The firm offers funds across various asset classes, including multi-asset, equity, fixed income, and hedge funds. It cover developed and emerging markets, as well as specific African mandates.

==Regulation and stewardship==
Coronation is regulated by the Financial Sector Conduct Authority (FSCA) in South Africa. Its international operations fall under the supervision of the Financial Conduct Authority (FCA) in the United Kingdom, the Central Bank of Ireland, and the U.S. Securities and Exchange Commission (SEC).

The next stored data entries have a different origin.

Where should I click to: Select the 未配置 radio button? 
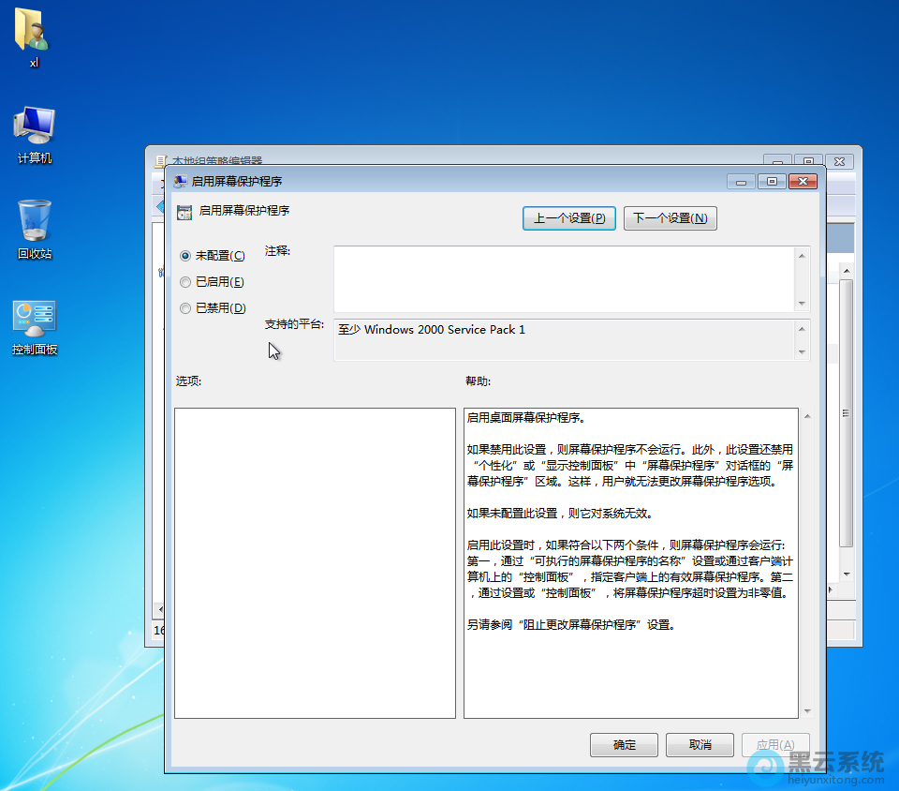pyautogui.click(x=185, y=256)
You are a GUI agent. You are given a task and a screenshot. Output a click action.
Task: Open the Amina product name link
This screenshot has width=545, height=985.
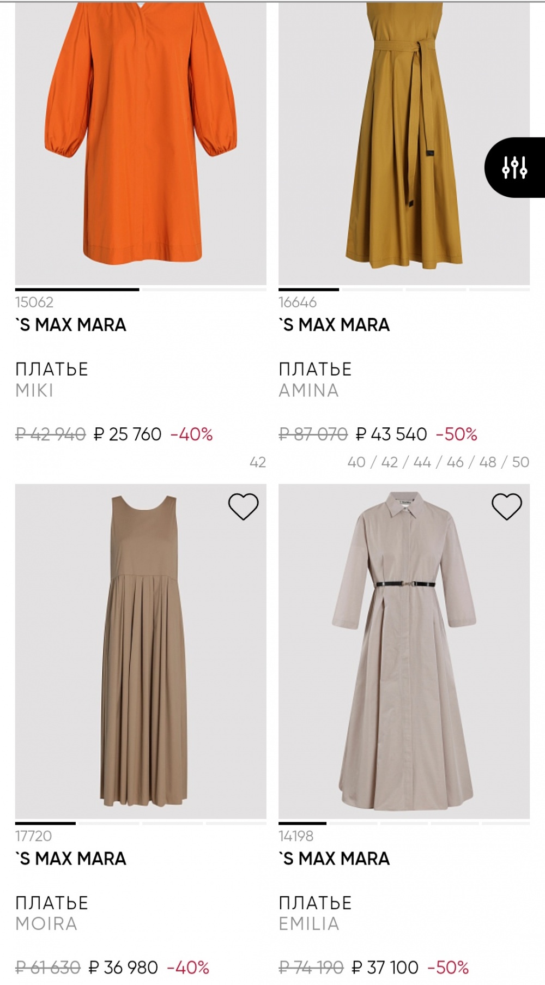click(x=308, y=391)

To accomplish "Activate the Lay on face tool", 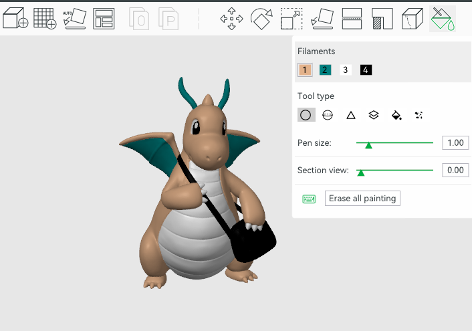I will point(322,19).
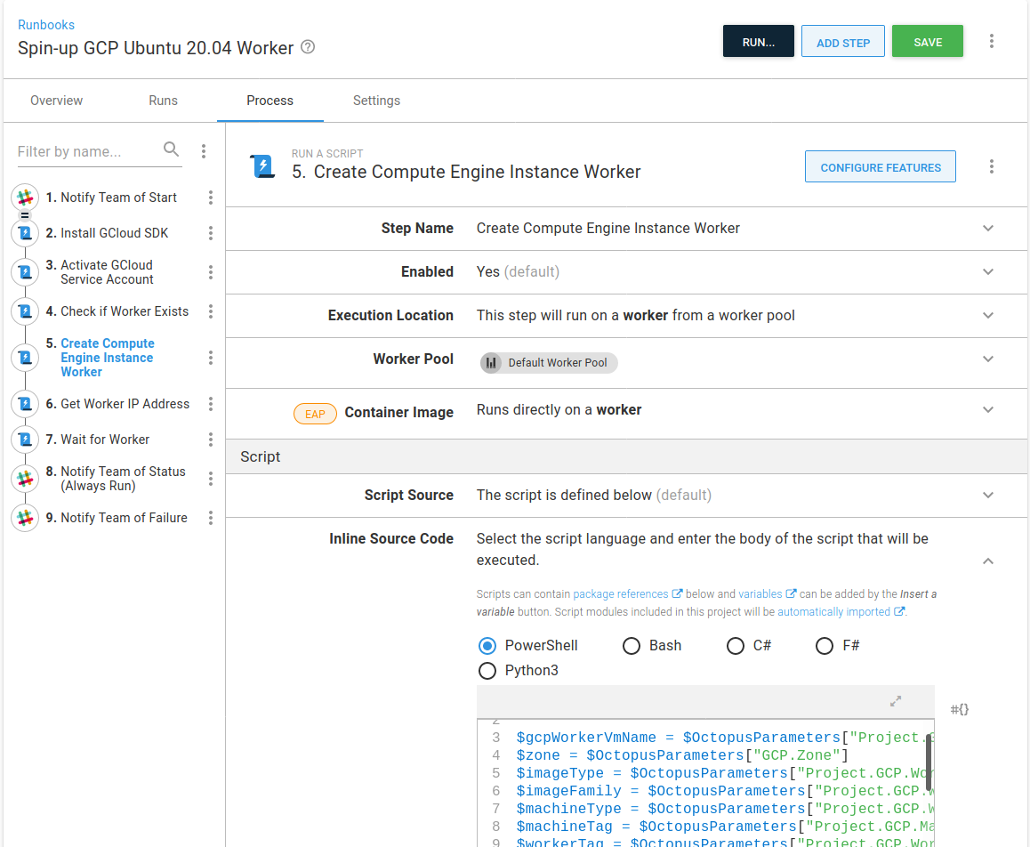Screen dimensions: 1030x847
Task: Open overflow menu next to the Save button
Action: 992,42
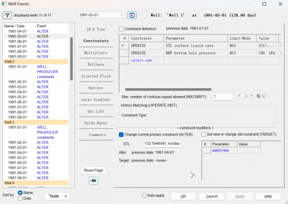Expand the Tools menu button
Image resolution: width=288 pixels, height=204 pixels.
click(57, 196)

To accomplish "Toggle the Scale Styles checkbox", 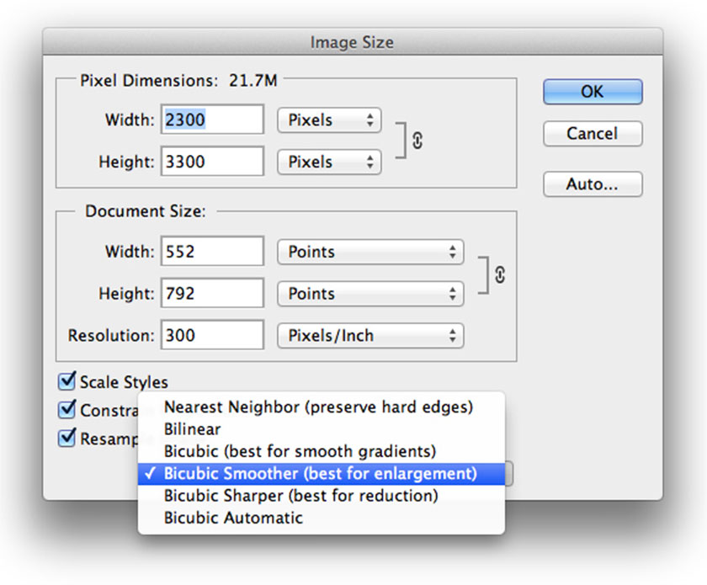I will coord(66,382).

The firm became a signatory to the United Nations Principles of Responsible Investments in 2007 and adopted the Code for Responsible Investing in South Africa in 2012. In 2019, Coronation joined the Climate Action 100+ initiative, followed by the adoption of the Task Force on Climate-related Financial Disclosures (TCFD) framework in 2020.

==Transformation==
Coronation has participated in several initiatives aimed at economic transformation within the Southern African financial services sector. These include the launch of Namibia Asset Management (1996), the funding of African Harvest Asset Management (1999), and the establishment of Kagiso Asset Management (now Camissa Asset Management) in 2001. In 2018, the firm partnered in the launch of Intembeko Investment Administration.

In 2005, Coronation established the Imvula Trust to facilitate direct black ownership. In November 2024, shareholders approved a Broad-Based Black Economic Empowerment (B-BBEE) transaction that increased the company's effective black ownership to 52% as measured by the Financial Sector Code. This transaction was named the Exxaro BEE Deal of the Year by DealMakers in 2024. The firm has maintained a Level 1 B-BBEE contributor status since 2021.